→ TO DO
• a. According to the article on the Nagasaki hotel with robot staff, how many rooms will the hotel have?
• b. Pick up the article about the robot-staffed hotel in Nagasaki right after its final sentence and write what comes next.

Japanese Hotel to have robots on staff

A hotel in Nagasaki, Japan, is set to change the future of the hospitality industry with robots providing reception and concierge to housekeeping services.

That is the goal for Henn-na Hotel, set to open this July.

The 72-room hotel would be staffed by 10 humanoid robots capable of greeting guests, carrying their luggage, cleaning rooms and performing hospitality industry tasks, The Washington Post reported.

According to The Telegraph, the robots would come from robotics company Kokoro, which had been developing ''actroid,'' or human-seeming, robots since 2003.

Kokoro's actroids were generally modeled on the appearance and mannerisms of a young Japanese woman and could mimic human behaviour such as breathing and blinking, speak fluent Japanese, Chinese, Korean and English.

They could also make eye contact and respond to body language and tone.

For those looking for the human touch, developer Huis Ten Bosch said the robo-receptionists, bellhops and maids would be supplemented by human staff.

→ INPUT DATA
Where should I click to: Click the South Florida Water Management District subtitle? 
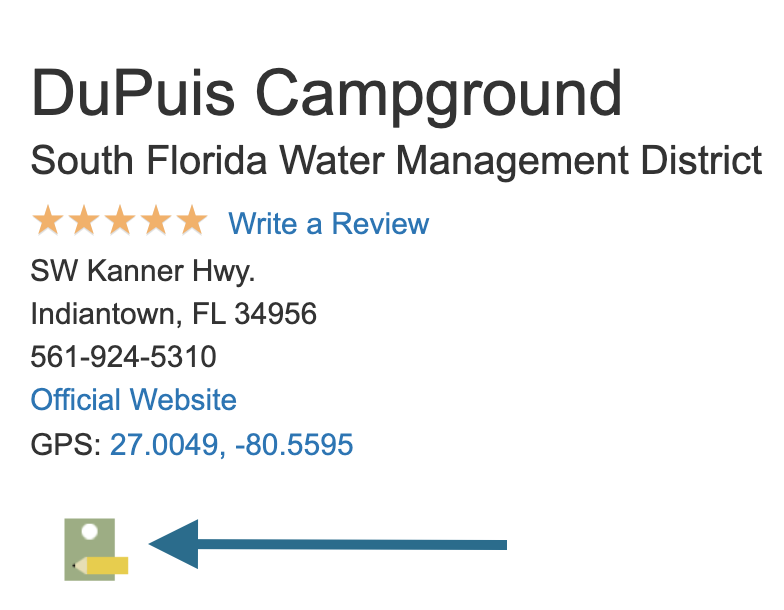point(396,161)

→ RESULTS
• a. 72 rooms.

• b.
However, company president Hideo Sawada told Japan Times he hoped to have robots performing 90 per cent of hotel services.

The report quoted Sawada as saying the company would make the most efficient hotel in the world.

The building itself would be comparably high-tech, CNN reported, saying guests would access their rooms through facial recognition software rather than key cards.

The Hen-na Hotel is scheduled to open on 17 July inside the Huis Ten Bosch theme park in Nagasaki.

With robots replacing human employees, the labour costs would be minimal, which would mean cheaper rates for customers. A night at the hotel would cost approximately $60 for a single room and $80 for twin sharing and rooms being auctioned off to the highest bidder during peak tourist season.